Written task. From the land-division code excerpt below, reproduce word for word the part that opens with the words "The grantee of" and closes with "and development services.".

Document excerpt.
The grantee of the conveyance shall combine the conveyed parcel with their original parcel under a single parcel identification number in the records of the Putnam County Property Appraiser; and
4.
Upon completion of the conveyance transaction, the resulting parcels shall conform to all dimensional and frontage requirements of this Code, or shall result in greater conformance with this Code, as determined by the director of planning and development services.
b.
Any division of land for the purpose of conveyance to any federal, state or local government entity or public utility provided the instrument is accepted by the grantee and recorded in the Official Records of Putnam County;
c.
Any conveyance (i.e. corrective deed) necessary to correct an error made in the language used in an earlier conveyance for the purpose of resolving land title issues;
d.
Any division of land by order of a court of competent jurisdiction; and
e.
Any parcel that contains 30 acres or greater and not intended for development with permanent structures as defined in the Florida Building Code. No permanent structures may be erected on the parcel unless the access roads and drainage are determined to be acceptable by the public works director. No such creation of a lot 30 acres or greater in size shall be exempt under this section if it results in the remainder of the parcel being subdivided having less than 30 acres.

Recorded data.
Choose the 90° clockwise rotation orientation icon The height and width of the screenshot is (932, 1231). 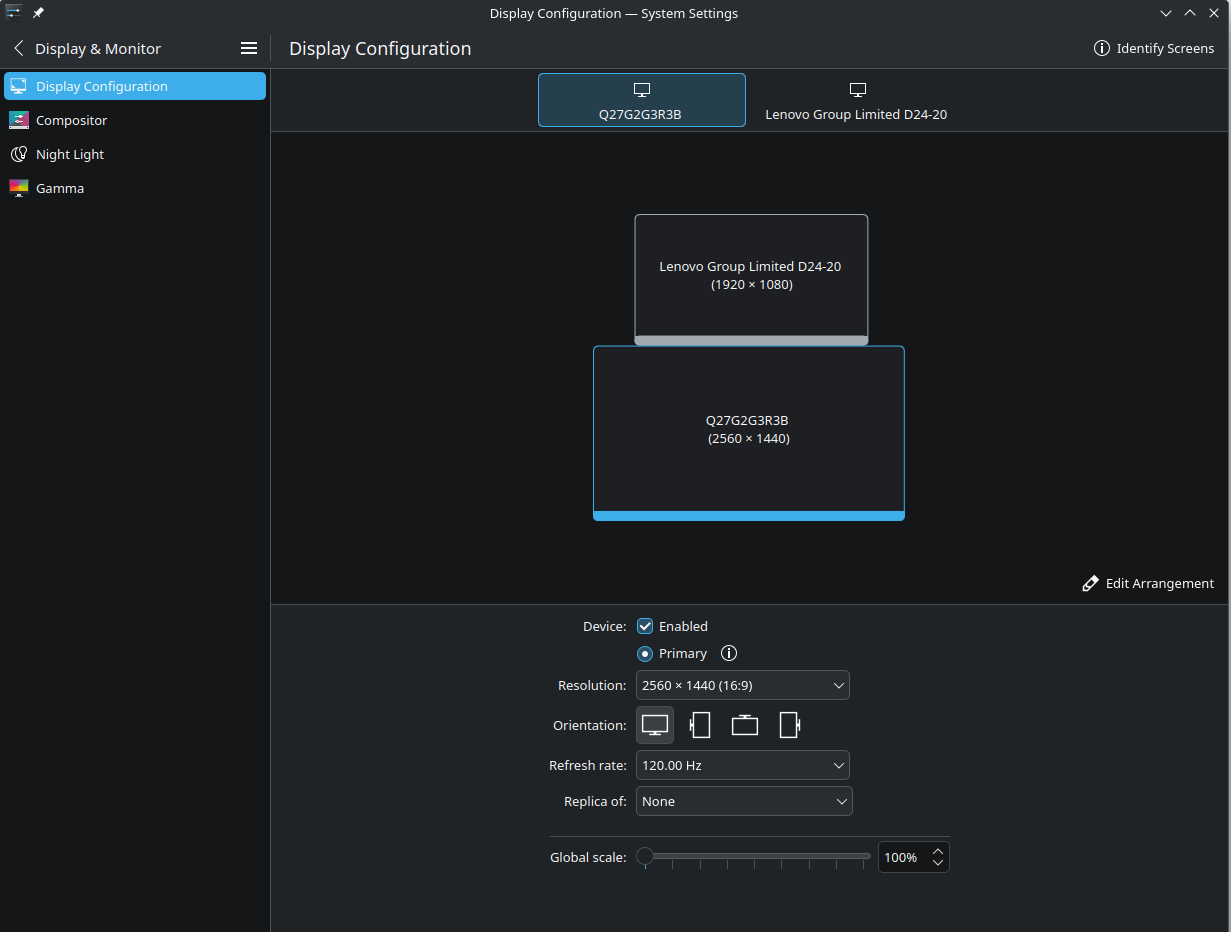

Written response.
The grantee of the conveyance shall combine the conveyed parcel with their original parcel under a single parcel identification number in the records of the Putnam County Property Appraiser; and
4.
Upon completion of the conveyance transaction, the resulting parcels shall conform to all dimensional and frontage requirements of this Code, or shall result in greater conformance with this Code, as determined by the director of planning and development services.